_Recorded data_.
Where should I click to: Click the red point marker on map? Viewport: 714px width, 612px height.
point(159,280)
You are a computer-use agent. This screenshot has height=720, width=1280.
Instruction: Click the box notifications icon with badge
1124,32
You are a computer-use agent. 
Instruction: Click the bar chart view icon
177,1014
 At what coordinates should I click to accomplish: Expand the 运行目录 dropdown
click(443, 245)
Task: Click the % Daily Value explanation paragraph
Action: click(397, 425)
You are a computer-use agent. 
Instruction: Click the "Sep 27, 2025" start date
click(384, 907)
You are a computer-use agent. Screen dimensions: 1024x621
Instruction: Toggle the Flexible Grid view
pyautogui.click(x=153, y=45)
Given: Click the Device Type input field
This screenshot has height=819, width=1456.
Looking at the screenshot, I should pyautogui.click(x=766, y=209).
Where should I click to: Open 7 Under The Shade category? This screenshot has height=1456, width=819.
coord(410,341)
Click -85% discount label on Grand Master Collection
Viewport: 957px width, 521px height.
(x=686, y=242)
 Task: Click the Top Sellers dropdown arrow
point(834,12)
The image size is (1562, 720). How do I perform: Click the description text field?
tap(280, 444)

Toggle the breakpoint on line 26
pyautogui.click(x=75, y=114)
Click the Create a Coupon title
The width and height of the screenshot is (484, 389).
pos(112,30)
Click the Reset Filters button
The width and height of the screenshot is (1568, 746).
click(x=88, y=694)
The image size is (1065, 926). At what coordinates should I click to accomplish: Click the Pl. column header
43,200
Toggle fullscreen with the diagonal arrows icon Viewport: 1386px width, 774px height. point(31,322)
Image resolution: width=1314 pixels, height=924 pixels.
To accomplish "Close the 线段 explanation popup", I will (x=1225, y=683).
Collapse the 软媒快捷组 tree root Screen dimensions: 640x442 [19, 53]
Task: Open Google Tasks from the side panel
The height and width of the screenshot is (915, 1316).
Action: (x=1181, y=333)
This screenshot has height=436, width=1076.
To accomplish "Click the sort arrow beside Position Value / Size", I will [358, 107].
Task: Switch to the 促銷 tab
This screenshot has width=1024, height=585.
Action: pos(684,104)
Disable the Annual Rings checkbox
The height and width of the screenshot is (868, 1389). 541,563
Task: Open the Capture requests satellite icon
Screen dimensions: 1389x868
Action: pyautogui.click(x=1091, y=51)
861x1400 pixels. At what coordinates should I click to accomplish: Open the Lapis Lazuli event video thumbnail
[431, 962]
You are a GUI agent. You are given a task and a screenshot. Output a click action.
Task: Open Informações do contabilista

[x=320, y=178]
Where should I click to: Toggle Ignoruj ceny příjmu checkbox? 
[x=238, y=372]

_Exercise aim_.
Reproduce the rows exactly, starting at the beginning of the rows and ending with the line that contains "will [358, 107].".

_Solution to this problem_.
Where should I click to: Click the red point marker on map? Viewport: 714px width, 612px height.
point(159,280)
You are a computer-use agent. This screenshot has height=720, width=1280.
Instruction: Click the box notifications icon with badge
1124,32
You are a computer-use agent. 
Instruction: Click the bar chart view icon
177,1014
 At what coordinates should I click to accomplish: Expand the 运行目录 dropdown
click(443, 245)
Task: Click the % Daily Value explanation paragraph
Action: click(397, 425)
You are a computer-use agent. 
Instruction: Click the "Sep 27, 2025" start date
click(384, 907)
You are a computer-use agent. Screen dimensions: 1024x621
Instruction: Toggle the Flexible Grid view
pyautogui.click(x=153, y=45)
Given: Click the Device Type input field
This screenshot has height=819, width=1456.
Looking at the screenshot, I should pyautogui.click(x=766, y=209).
Where should I click to: Open 7 Under The Shade category? This screenshot has height=1456, width=819.
coord(410,341)
Click -85% discount label on Grand Master Collection
Viewport: 957px width, 521px height.
(x=686, y=242)
 Task: Click the Top Sellers dropdown arrow
point(834,12)
The image size is (1562, 720). How do I perform: Click the description text field?
tap(280, 444)

Toggle the breakpoint on line 26
pyautogui.click(x=75, y=114)
Click the Create a Coupon title
The width and height of the screenshot is (484, 389).
pos(112,30)
Click the Reset Filters button
The width and height of the screenshot is (1568, 746).
click(x=88, y=694)
The image size is (1065, 926). At what coordinates should I click to accomplish: Click the Pl. column header
43,200
Toggle fullscreen with the diagonal arrows icon Viewport: 1386px width, 774px height. point(31,322)
Image resolution: width=1314 pixels, height=924 pixels.
To accomplish "Close the 线段 explanation popup", I will (x=1225, y=683).
Collapse the 软媒快捷组 tree root Screen dimensions: 640x442 [19, 53]
Task: Open Google Tasks from the side panel
The height and width of the screenshot is (915, 1316).
Action: (x=1181, y=333)
This screenshot has height=436, width=1076.
To accomplish "Click the sort arrow beside Position Value / Size", I will [358, 107].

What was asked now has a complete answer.